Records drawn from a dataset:
***

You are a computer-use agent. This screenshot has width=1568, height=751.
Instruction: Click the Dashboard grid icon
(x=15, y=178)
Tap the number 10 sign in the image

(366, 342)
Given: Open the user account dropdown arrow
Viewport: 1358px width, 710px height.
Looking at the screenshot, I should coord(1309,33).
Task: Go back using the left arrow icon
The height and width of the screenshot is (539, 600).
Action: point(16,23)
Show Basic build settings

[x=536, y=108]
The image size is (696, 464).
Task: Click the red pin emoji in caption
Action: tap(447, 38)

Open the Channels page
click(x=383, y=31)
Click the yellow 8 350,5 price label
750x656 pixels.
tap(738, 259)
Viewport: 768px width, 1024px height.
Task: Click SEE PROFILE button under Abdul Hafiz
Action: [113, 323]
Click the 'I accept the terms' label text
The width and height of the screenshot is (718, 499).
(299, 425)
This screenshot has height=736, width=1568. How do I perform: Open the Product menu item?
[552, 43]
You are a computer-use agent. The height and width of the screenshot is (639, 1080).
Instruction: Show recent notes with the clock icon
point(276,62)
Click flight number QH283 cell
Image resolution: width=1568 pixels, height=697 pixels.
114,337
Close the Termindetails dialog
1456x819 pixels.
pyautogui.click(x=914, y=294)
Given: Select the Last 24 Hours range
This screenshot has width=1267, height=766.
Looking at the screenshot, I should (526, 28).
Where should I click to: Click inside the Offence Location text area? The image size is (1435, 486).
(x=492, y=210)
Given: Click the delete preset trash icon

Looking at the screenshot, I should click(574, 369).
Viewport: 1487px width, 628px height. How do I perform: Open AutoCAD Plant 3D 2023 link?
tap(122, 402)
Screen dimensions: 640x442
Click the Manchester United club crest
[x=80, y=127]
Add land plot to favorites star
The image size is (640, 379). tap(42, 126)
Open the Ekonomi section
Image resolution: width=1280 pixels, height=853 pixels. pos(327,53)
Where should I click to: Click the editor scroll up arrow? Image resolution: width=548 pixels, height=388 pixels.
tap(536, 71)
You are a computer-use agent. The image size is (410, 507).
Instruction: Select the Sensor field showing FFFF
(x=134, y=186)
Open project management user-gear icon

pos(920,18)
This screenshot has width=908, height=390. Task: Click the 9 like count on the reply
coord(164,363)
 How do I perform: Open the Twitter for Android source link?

***

• What you will do: Your answer must be the full set of records above, reproduced exactly.

• Answer area:
You are a computer-use agent. This screenshot has width=1568, height=751.
Instruction: Click the Dashboard grid icon
(x=15, y=178)
Tap the number 10 sign in the image

(366, 342)
Given: Open the user account dropdown arrow
Viewport: 1358px width, 710px height.
Looking at the screenshot, I should coord(1309,33).
Task: Go back using the left arrow icon
The height and width of the screenshot is (539, 600).
Action: point(16,23)
Show Basic build settings

[x=536, y=108]
The image size is (696, 464).
Task: Click the red pin emoji in caption
Action: tap(447, 38)

Open the Channels page
click(x=383, y=31)
Click the yellow 8 350,5 price label
750x656 pixels.
tap(738, 259)
Viewport: 768px width, 1024px height.
Task: Click SEE PROFILE button under Abdul Hafiz
Action: [113, 323]
Click the 'I accept the terms' label text
The width and height of the screenshot is (718, 499).
(299, 425)
This screenshot has height=736, width=1568. How do I perform: Open the Product menu item?
[552, 43]
You are a computer-use agent. The height and width of the screenshot is (639, 1080).
Instruction: Show recent notes with the clock icon
point(276,62)
Click flight number QH283 cell
Image resolution: width=1568 pixels, height=697 pixels.
114,337
Close the Termindetails dialog
1456x819 pixels.
pyautogui.click(x=914, y=294)
Given: Select the Last 24 Hours range
This screenshot has width=1267, height=766.
Looking at the screenshot, I should (526, 28).
Where should I click to: Click inside the Offence Location text area? The image size is (1435, 486).
(x=492, y=210)
Given: Click the delete preset trash icon

Looking at the screenshot, I should click(574, 369).
Viewport: 1487px width, 628px height. How do I perform: Open AutoCAD Plant 3D 2023 link?
tap(122, 402)
Screen dimensions: 640x442
Click the Manchester United club crest
[x=80, y=127]
Add land plot to favorites star
The image size is (640, 379). tap(42, 126)
Open the Ekonomi section
Image resolution: width=1280 pixels, height=853 pixels. pos(327,53)
Where should I click to: Click the editor scroll up arrow? Image resolution: width=548 pixels, height=388 pixels.
tap(536, 71)
You are a computer-use agent. The image size is (410, 507).
Instruction: Select the Sensor field showing FFFF
(x=134, y=186)
Open project management user-gear icon

pos(920,18)
This screenshot has width=908, height=390. Task: Click the 9 like count on the reply
coord(164,363)
 How do I perform: Open the Twitter for Android source link?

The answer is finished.